Do: Start right away

Yeah, getting fired stinks. But I suggest starting your job hunt immediately — I was sending out résumés the day after I was RIF-ed. Amy Ridgeway Glawe, 55, started looking on LinkedIn for job leads the day she was laid off, and saw one that sounded promising. She applied, interviewed, and boom — she had a new position right away.

Do: Look for support

“Whether you’ve been recently laid off or left a job or been out of the workforce for a long time, find a mentor or a buddy,” advises Catherine Collinson, CEO and president of the nonprofit Transamerica Institute and the Transamerica Center for Retirement Studies. “It’s easy to feel very alone — look outward and look out for people who have been down that road. Ask to meet for coffee or for a Zoom and ask about their experience and for tips … and find organizations to get involved with or take a class. It’s a great way to learn new skills, meet new people and learn about new opportunities.”

Do: Update your skills

According to Collinson, only 40 percent of people are keeping their skills up to date. Use this time to take an online class or learn a new software program you can include on your résumé. LinkedIn lets you take skill assessments and if you pass, it gives you a “badge” you can share on your profile to highlight what you know.

Do: Polish your resume

Give your résumé a critical look — it’s important to be current with best practices, Collinson says. Consider what keywords you should include to help it penetrate HR firewalls. “A recruiter doesn’t have 20 minutes to read a long résumé,” she says. “Include enough to demonstrate your experience and accomplishments and raise interest.” Consider deleting your graduation dates, too, to downplay your age.

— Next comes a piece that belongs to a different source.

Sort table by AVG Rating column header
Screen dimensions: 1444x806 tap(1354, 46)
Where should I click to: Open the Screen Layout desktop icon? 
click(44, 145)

Do: Create a Compelling Online Presence

Make sure your LinkedIn profile is up to speed. That means having a professional, well-lit headshot and a well-written summary about who you are and what you have to offer, along with a concise version of your résumé. In addition to skills badges, ask people to write recommendations for you, and make sure your profile shows that you’re “open to work.”

Do: Be Proactive

Not all jobs are found online — sometimes the best approach is a direct one. Jen Bender, 55, is an avid golfer who has worked part-time as a “bev cart girl” on a golf course before. Last summer, she picked a golf course she liked, walked in, and applied for a similar job. “I actually ended up getting hired as a bartender and cross-trained in banquets as well,” says Bender.

Do: Play Up Your Experience

Ann-Marie Dittmann, 57, found a job as an assistant director of patron services at a performing arts center in 2021 by highlighting her background. “My age actually worked to my advantage — they had several younger people in the position previously and were hoping to bring more stability to the department and position overall and were looking for someone with experience and maturity,” she says. “I started as extra help, but they knew they were going to be looking for an assistant in the department very soon, so it was understood that it was likely going to be a part-time to potential hire situation.”

Do: Cut yourself some slack

Job-hunting can be stressful and time-consuming. Make time for self-care and try to stay positive during your search. “When going through the process, be kind to yourself,” Collinson. “Keep your inner critic in check.” I treated my job search like a full-time job, but made sure to “clock out” every night and took weekends off so I wouldn’t feel so overwhelmed.

Do: Consider the big picture

Consider your overall goals when deciding what kind of position you’re looking for, and whether to accept a job offer. “Don’t be afraid to let changing life needs and priorities guide your career path to some extent,” says Dittmann, who took a job to let her be near an aging parent. “This probably won't be my last job change in my life, but it was a very good one for me at this point.”

Do: Be open to opportunities

Finally, be flexible as you’re searching. I initially hoped to find a job as a health and wellness writer, as I’ve covered those subjects for decades. But I wound up applying for a content writer position at a mediation firm in Atlanta because I used to be lawyer. While interviewing with the company, I realized it was a great opportunity — and now, nearly a year later, I’m thriving at a position I would have never realized I’d love.